Clearly, dehydration isn’t the best way to measure recovery. Is there one?
I was surprised by the the extent to which there are so many efforts to quantify recovery. All these companies trying to find “the magic metric,” that thing you can measure on a watch or blood test and so you’ll know whether you’ve optimized your recovery. But the very best thing we have is this subjective measure of “how do we feel?”
The subjective measures trump the objective measures every time in multiple studies and analyses. It turns out our brains are the most sophisticated instruments here in ascertaining recovery and that psychological feeling of wellness and readiness is the very best measure of recovery,
I don’t think that’s intuitive, but for me it was really heartening. We’ve really turned this thing into something that’s far more complicated and more daunting than it needs to be, and it’s okay to trust how you’re feeling. Really, the most important skill and most important thing that an athlete can develop is what their body is telling them and a sense of “how do I feel when I’m not recovered and when I am?”
One theme I noticed throughout the book is that almost everything you write about, from Gatorade to saunas to fancy pajamas to cryotherapy, seem overhyped. How can we as consumers see through that?
Any time you have a product that’s for sale or something that’s being pushed by producers of a particular food crop or something like that, that’s a reason to be skeptical. One interesting story I talk about is chocolate milk and what happened there. Researchers did some studies looking at chocolate milk as a possible recovery aid and the milk producer said, this is marketable. This didn’t mean that it wasn’t a good idea, but what can happen is that marketing takes over and the tendency to overstate whatever findings there actually are. You want to ask, where did they get their funding for these studies? Very often it comes from companies producing these drinks or supplements or aids.
And some of the studies, too, don’t seem to be super strong.
Right. It’s a problem that pervades most of sports science. You’re looking for small effects, using small sample sizes.
Our ancestors did not walk around with water bottles.

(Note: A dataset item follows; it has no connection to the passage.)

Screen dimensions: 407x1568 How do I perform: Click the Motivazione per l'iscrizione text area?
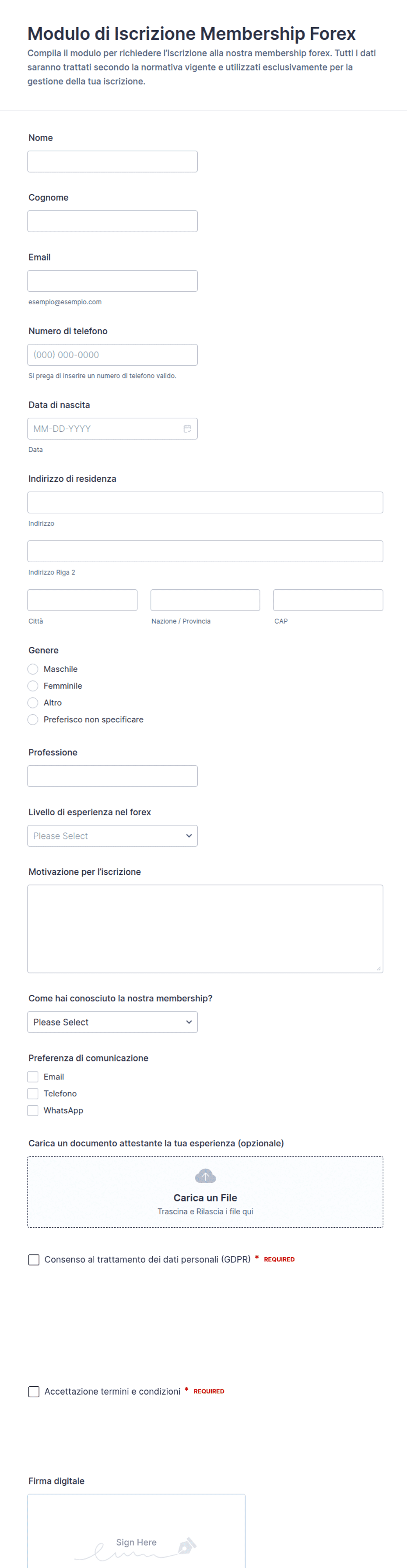(205, 929)
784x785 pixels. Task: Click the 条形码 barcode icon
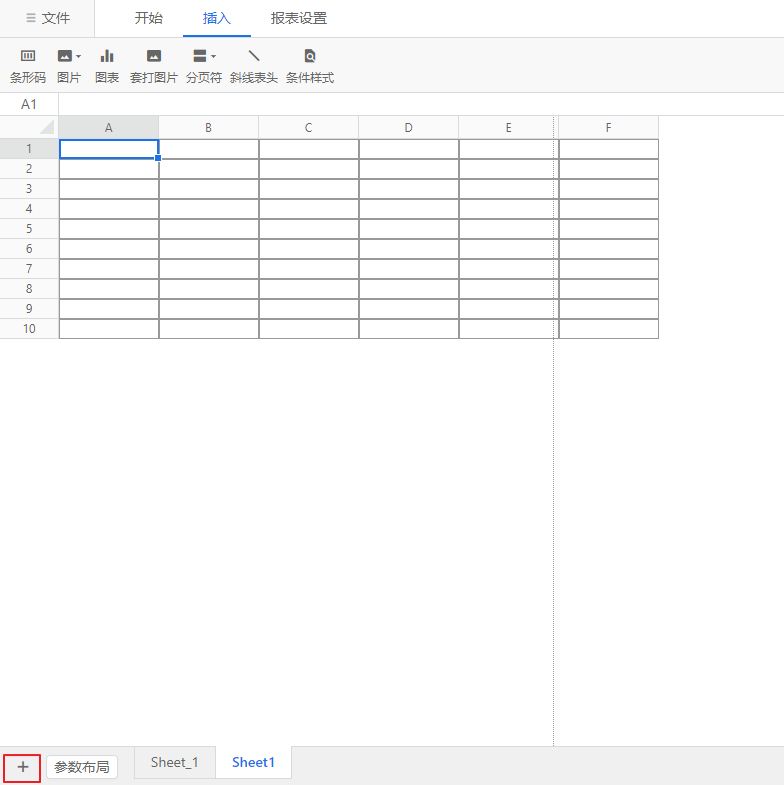click(28, 57)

It’s hard to get reliable answers. It’s hard to have a representative sample and know that the finding you’re getting in a small group will generalize to other athletes. Very many sports science studies are on the order of 10 to 12 per group, and you’d never see that, for the most part, in a clinical trial. It’s hard to get reliable answers. And if you’re studying elite athletes, there just aren’t a lot of them to recruit enough people to get a large sample.
The fascinating thing, though, is that at the same time, you said that some of the things that you investigate in the book — including things as simple as ice baths — do “work” in that they make you feel better, even if you’re not actually recovering faster. What does that mean?
In a lot of cases, there are things that really truly do work in the sense that they make you feel better. Recovery is a feeling, it’s a sense that your brain takes all of the inputs and turns that into a feeling of being tired or not being tired or feeling sore, so anything that makes you feel better, is “working.”
But we’re so eager to look at something that’s a physiological and when you look at those kinds of things, there aren’t quantitative measures that can prove that it’s helping. Many of these things are actually rituals where the athlete is taking some time to rest or put their feet up or not to do something that’s not “recovery.” A good example is icing or those compression boots that sort of massage your legs. It feels good. It’s relaxing. You’re not running around. I mean, at a basic level, recovery is just... rest, so anything that helps you do that is great and effective. So you can say, “Well, there’s no good scientific study showing that some of those things work,” but if they make people feel better and take time out, that’s going back to the things that matter. One conclusion of the book is that one of the most potent things you can do for recovery is sleep.